*** Begin section ***
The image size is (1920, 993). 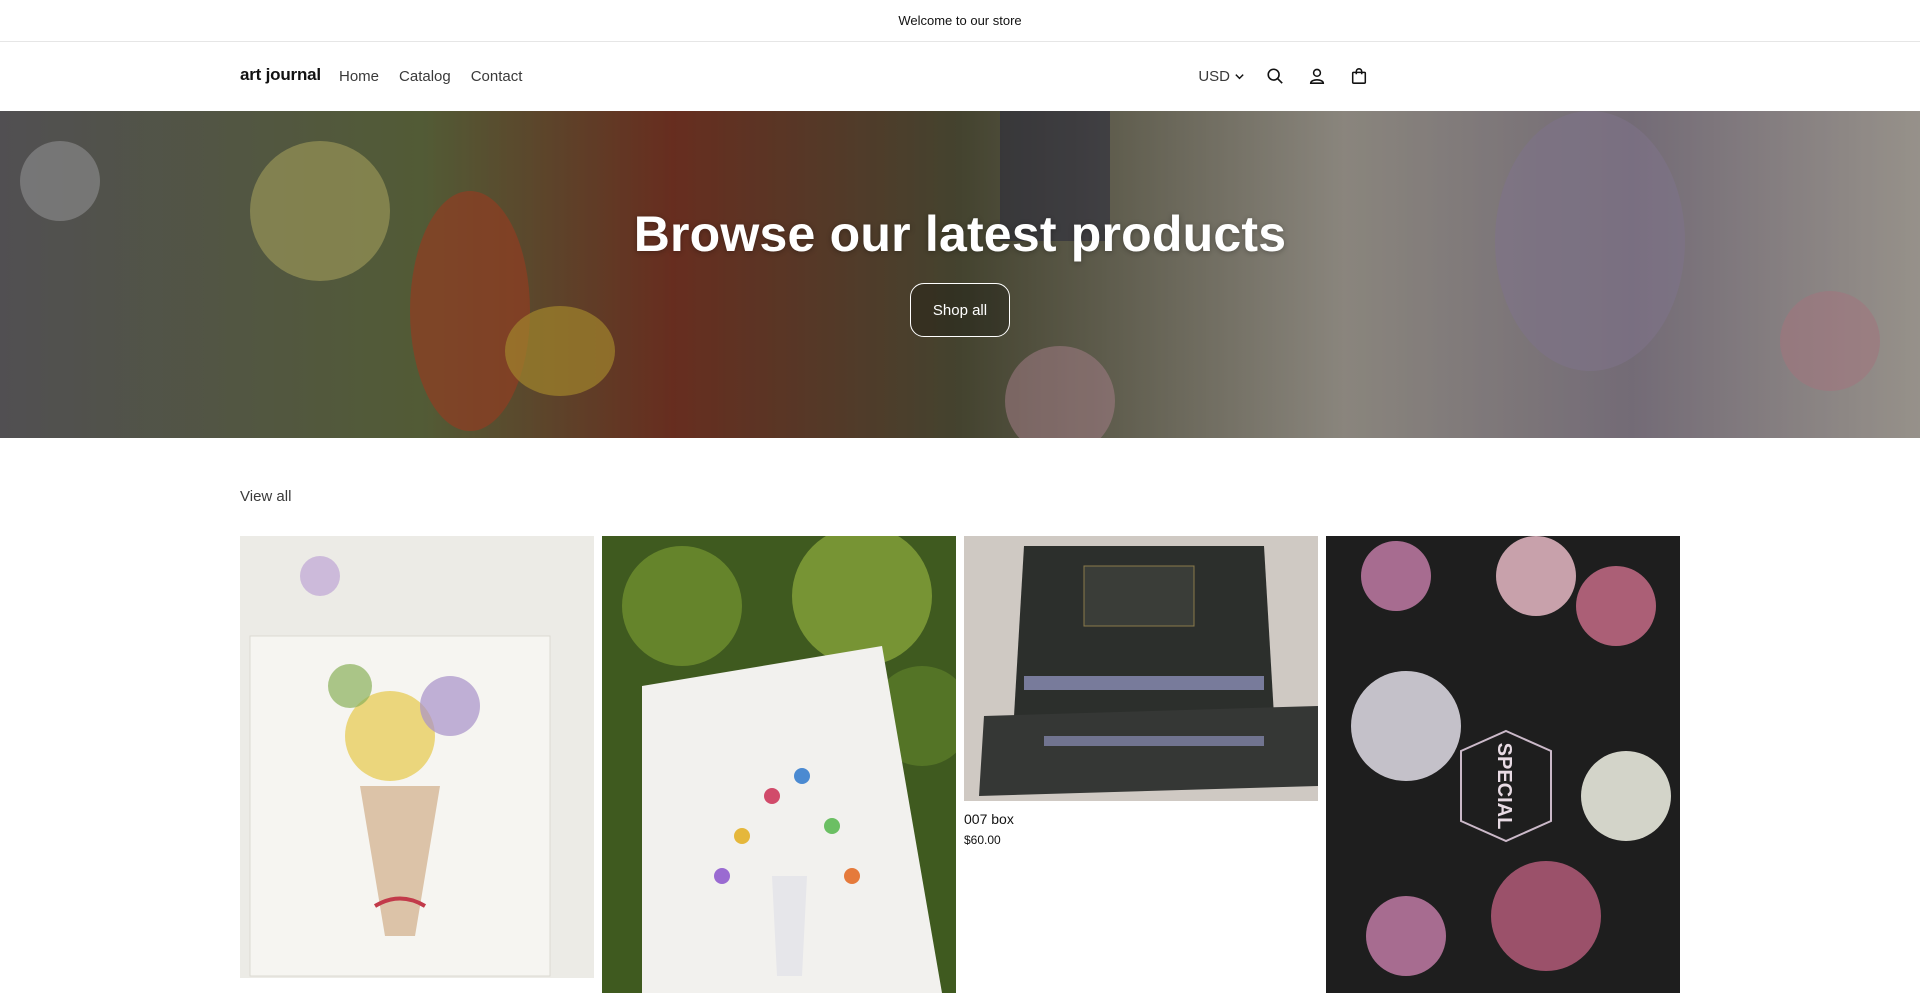 I want to click on cart-icon, so click(x=1359, y=76).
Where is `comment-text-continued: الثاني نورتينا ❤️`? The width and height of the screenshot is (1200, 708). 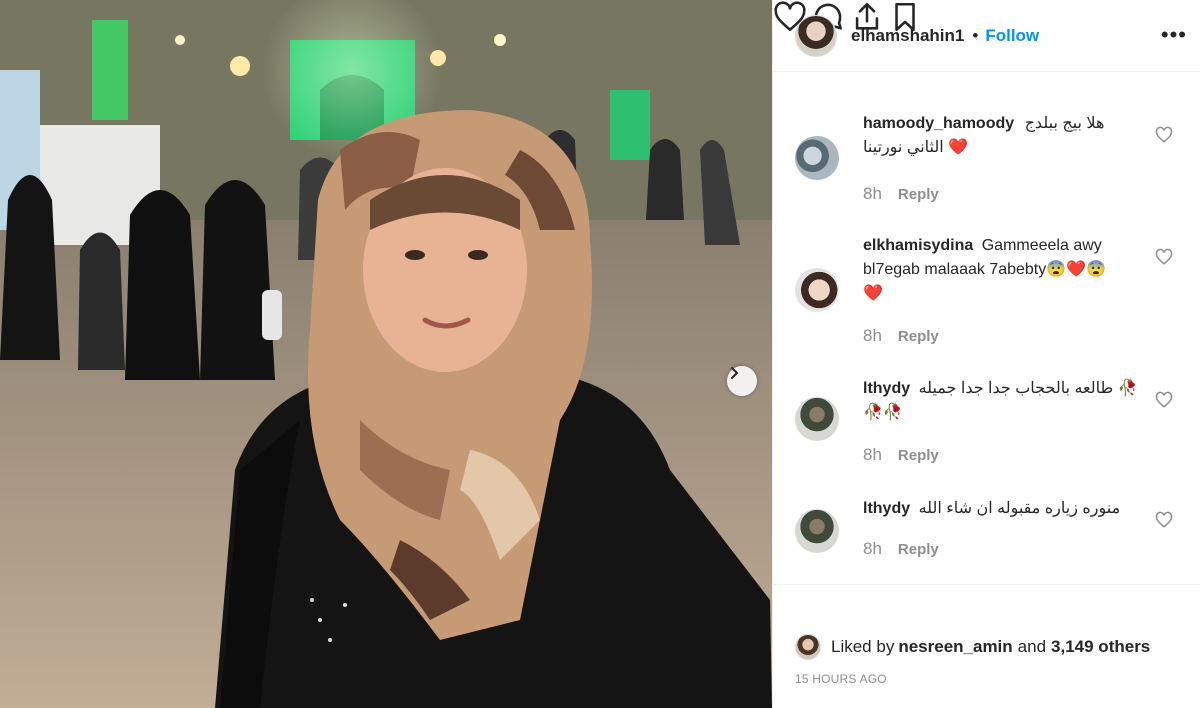 comment-text-continued: الثاني نورتينا ❤️ is located at coordinates (916, 148).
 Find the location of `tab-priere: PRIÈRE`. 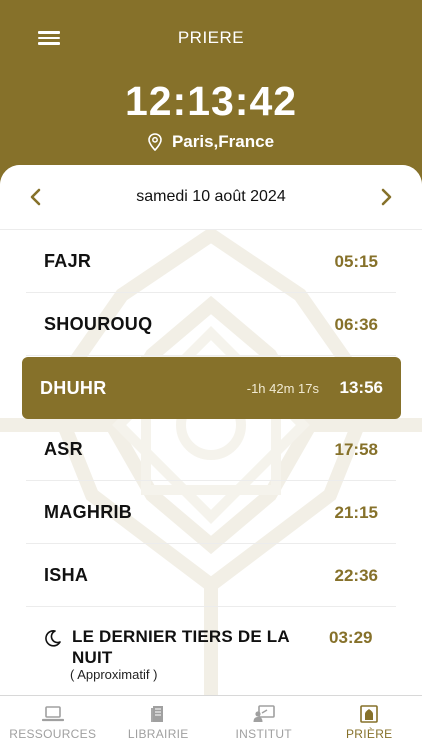

tab-priere: PRIÈRE is located at coordinates (370, 723).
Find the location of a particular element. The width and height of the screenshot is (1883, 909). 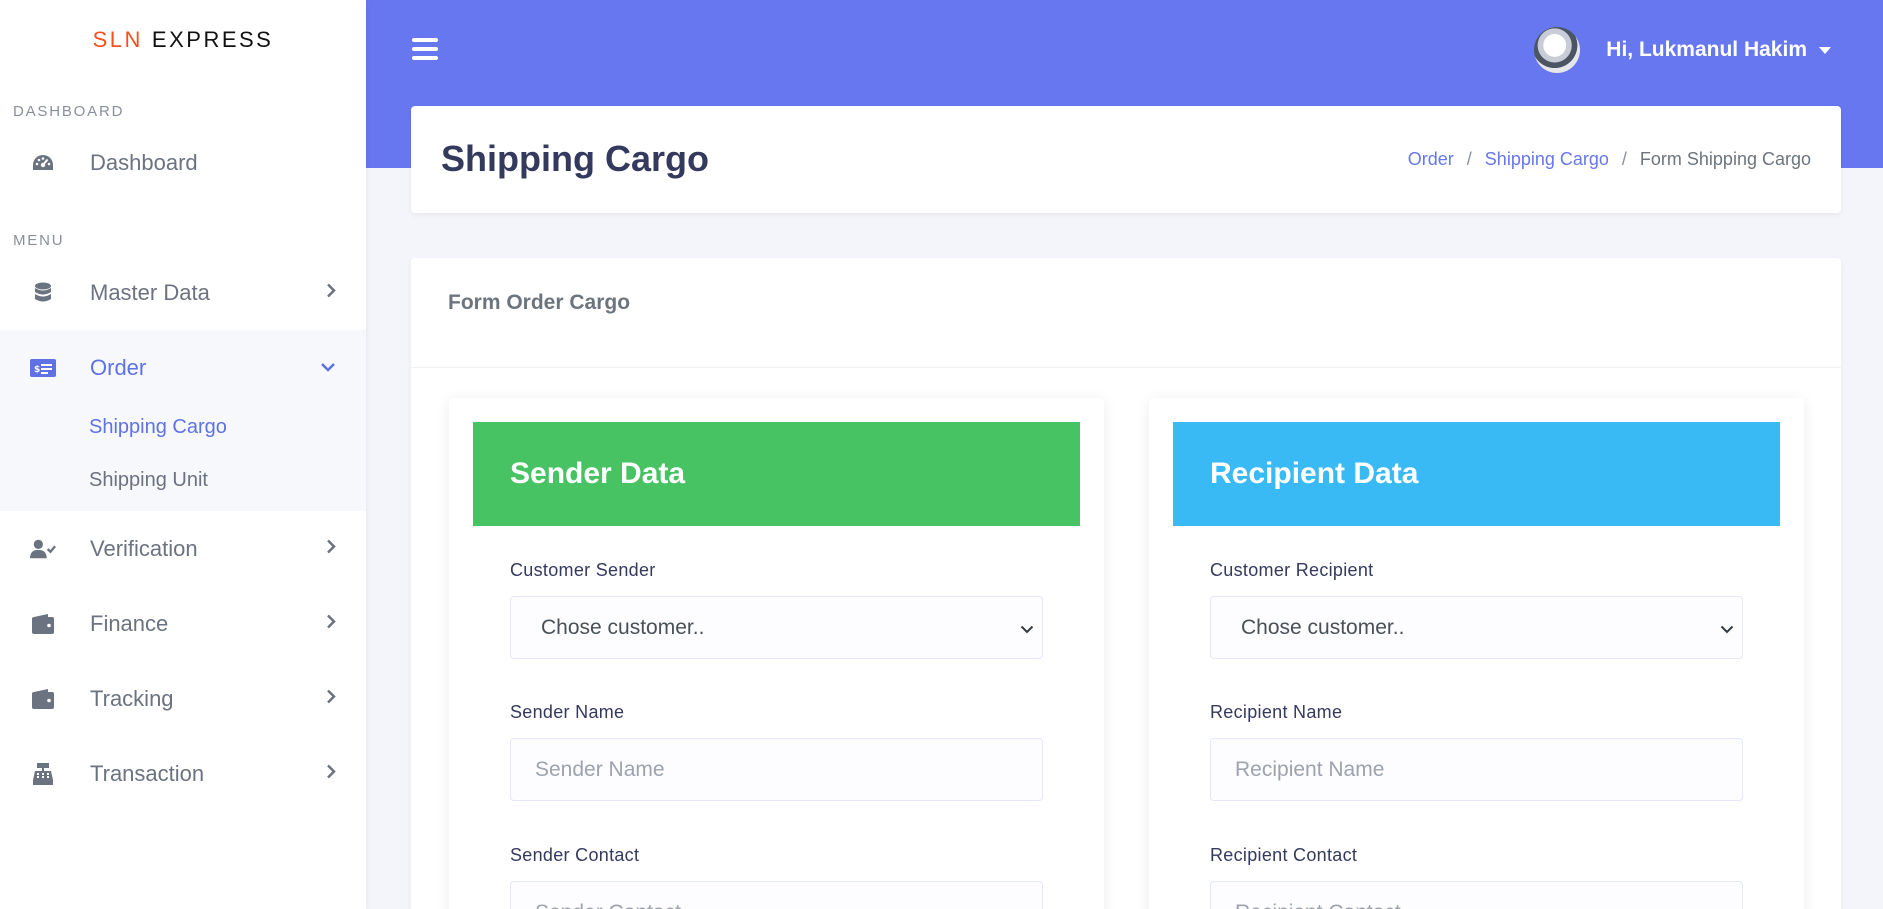

sidebar-item-master-data: Master Data is located at coordinates (183, 292).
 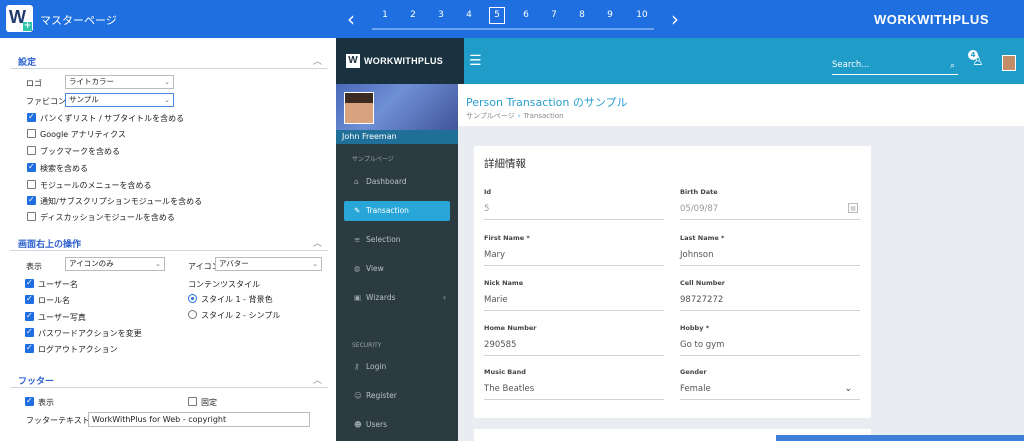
*** End section ***
• _Aim of the task_: Update the entries from the line containing "Find the location of a" through the end of the entries, replacing "particular element" with "specific element" and leaving everything else unchanged. Leave the pictures out of your answer.

• _Answer box_:
Find the location of a specific element. The width and height of the screenshot is (1883, 909). 

sidebar-item-master-data: Master Data is located at coordinates (183, 292).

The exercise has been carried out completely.